(Items from a data source)
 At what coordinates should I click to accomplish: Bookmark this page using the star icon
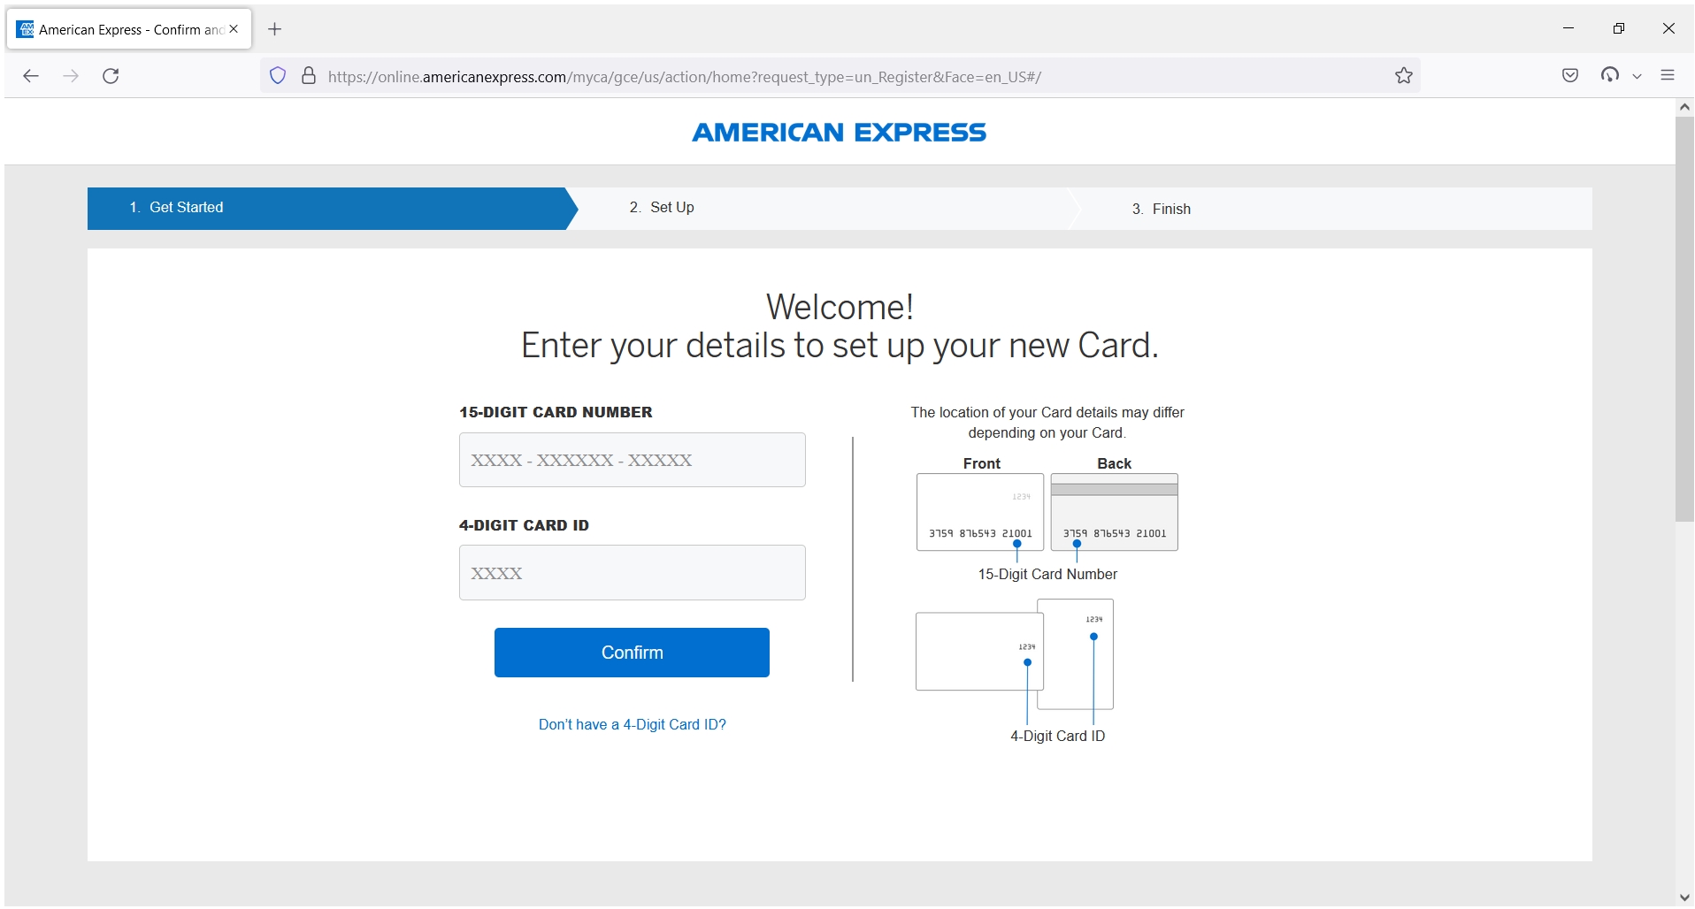click(x=1403, y=76)
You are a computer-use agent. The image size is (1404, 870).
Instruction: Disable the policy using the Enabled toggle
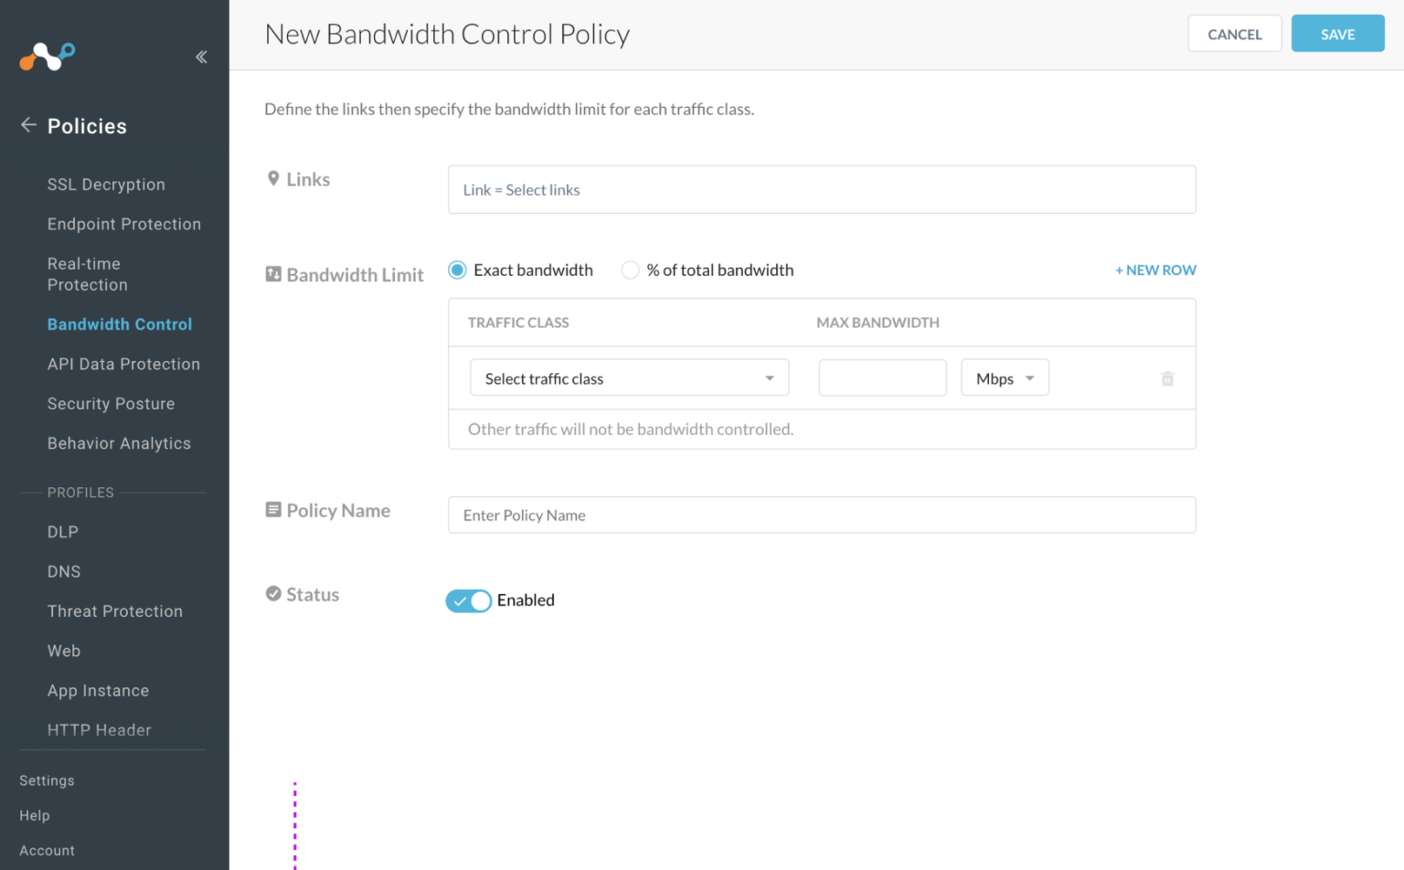pyautogui.click(x=468, y=600)
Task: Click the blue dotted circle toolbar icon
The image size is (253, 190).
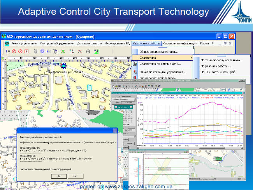Action: [x=42, y=51]
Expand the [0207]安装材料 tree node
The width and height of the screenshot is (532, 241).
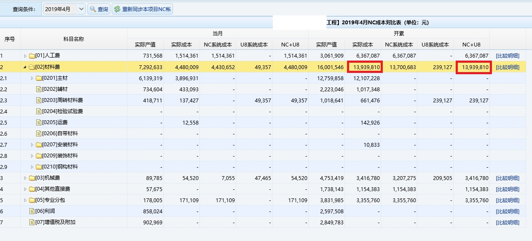pyautogui.click(x=32, y=145)
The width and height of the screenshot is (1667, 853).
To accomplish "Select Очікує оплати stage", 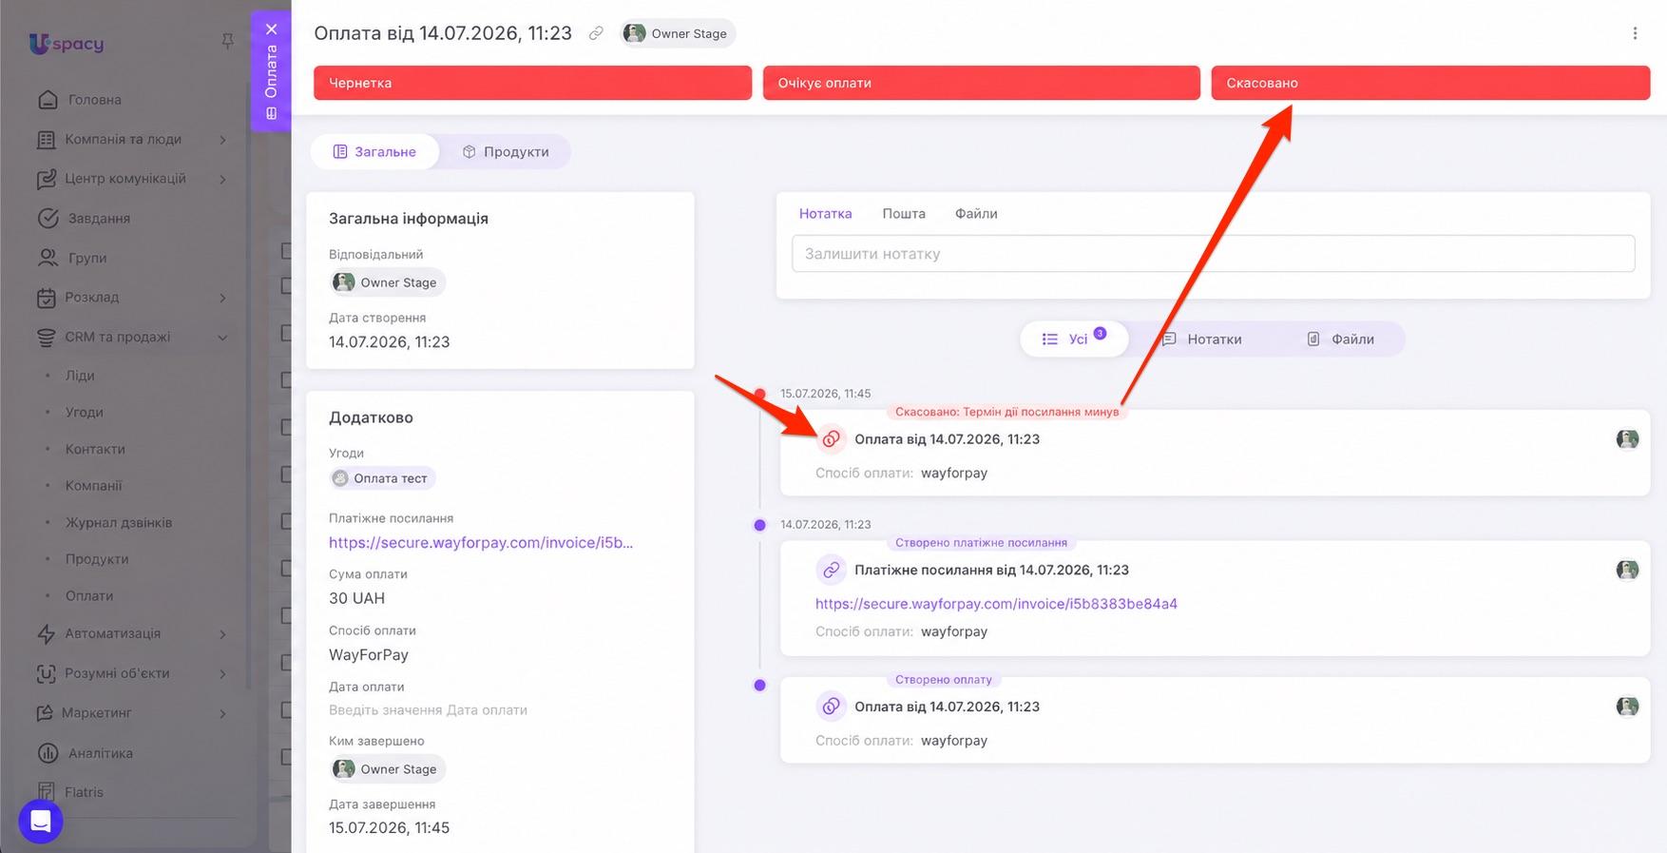I will tap(982, 83).
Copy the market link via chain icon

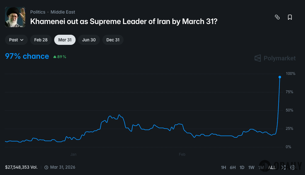pyautogui.click(x=277, y=17)
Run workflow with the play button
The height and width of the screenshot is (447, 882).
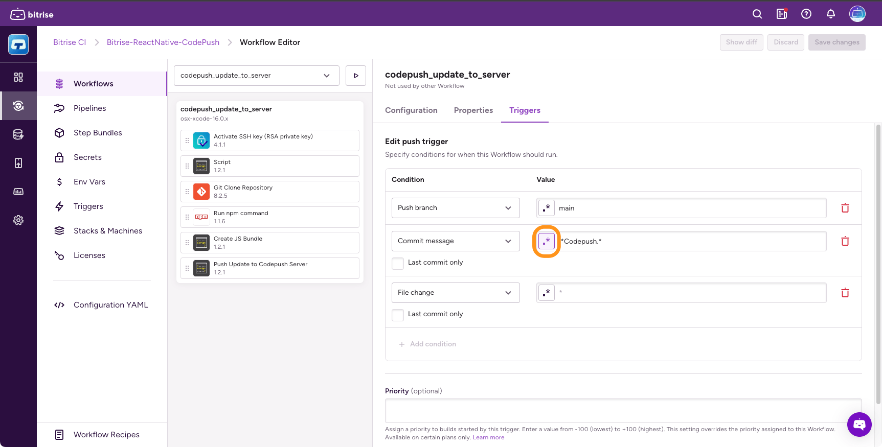point(356,76)
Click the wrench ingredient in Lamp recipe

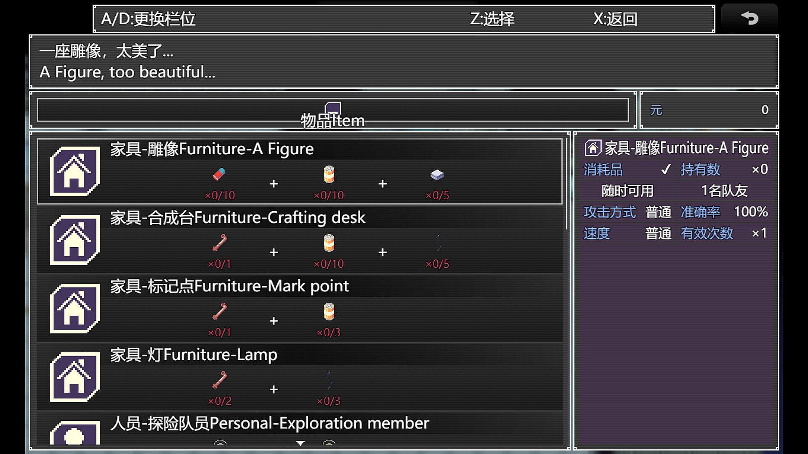pos(219,380)
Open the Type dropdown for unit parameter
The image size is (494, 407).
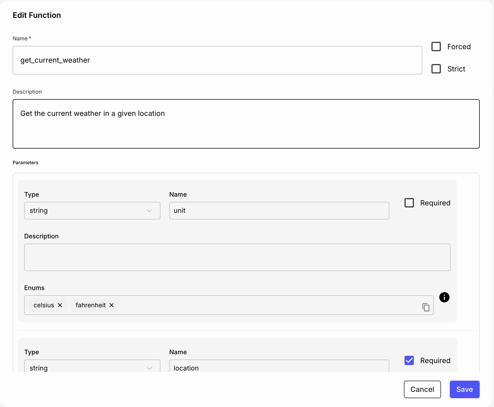click(x=92, y=211)
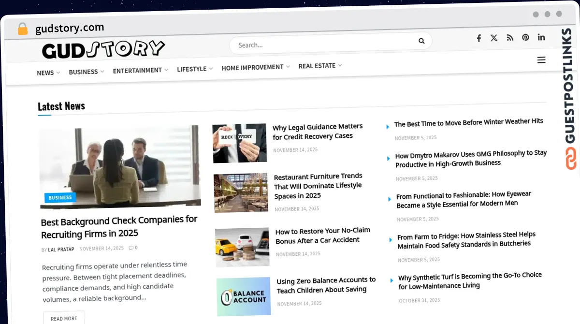Select the HOME IMPROVEMENT menu item
This screenshot has width=580, height=324.
[x=252, y=67]
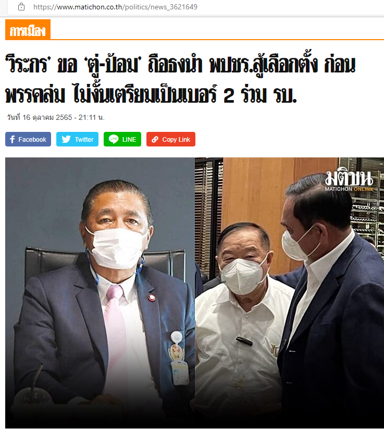Share the article via the Facebook label

pyautogui.click(x=32, y=140)
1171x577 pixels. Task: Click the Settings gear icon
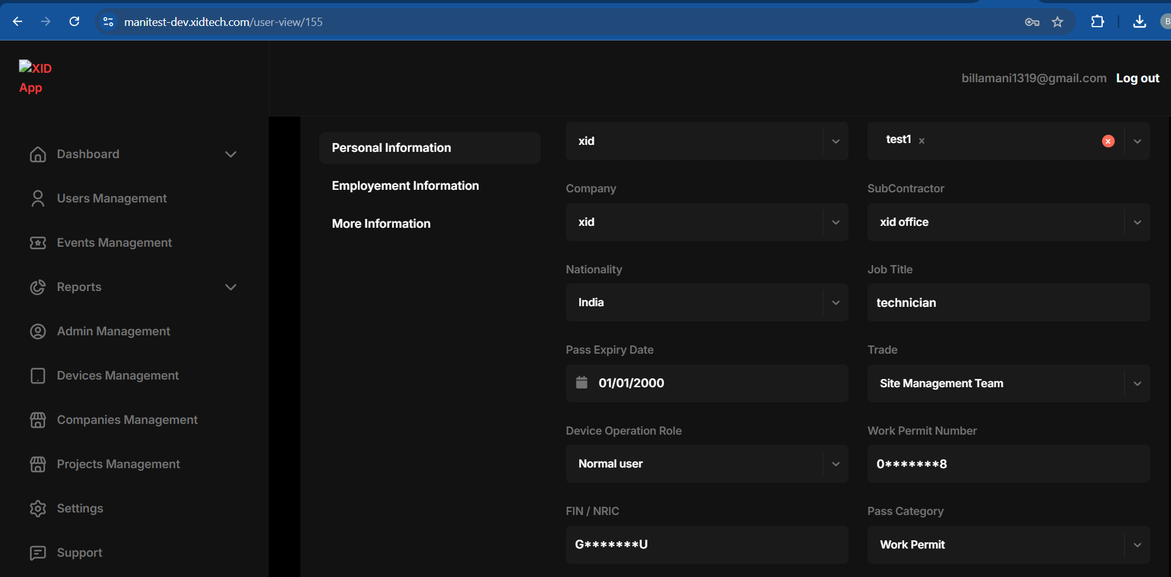[x=38, y=509]
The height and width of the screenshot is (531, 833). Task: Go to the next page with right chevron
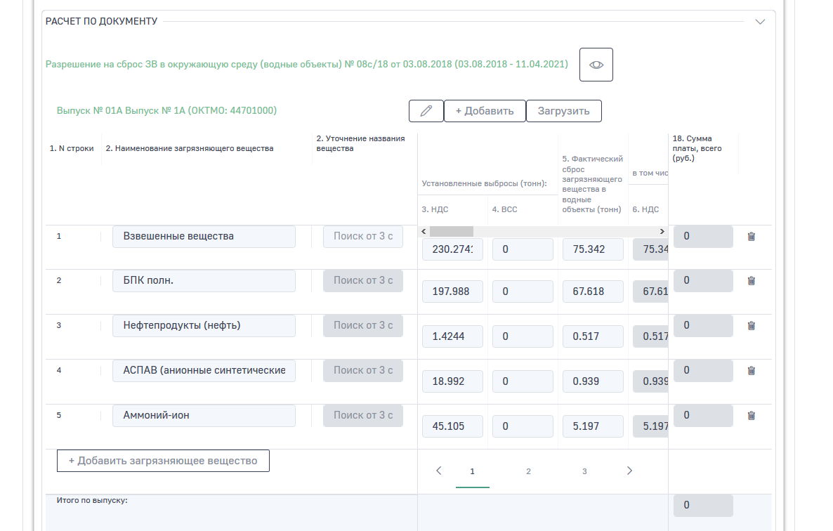click(629, 471)
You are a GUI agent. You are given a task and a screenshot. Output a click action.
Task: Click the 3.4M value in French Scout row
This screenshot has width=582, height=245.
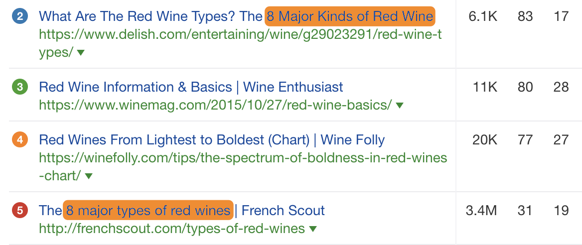coord(481,211)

Your goal:
Please copy exactly the lines from the one containing "Task: Click the 3.4M" through the last line of the records, both ends included, and leave out any pictures.

Solution for this problem:
Task: Click the 3.4M value in French Scout row
This screenshot has width=582, height=245.
coord(481,211)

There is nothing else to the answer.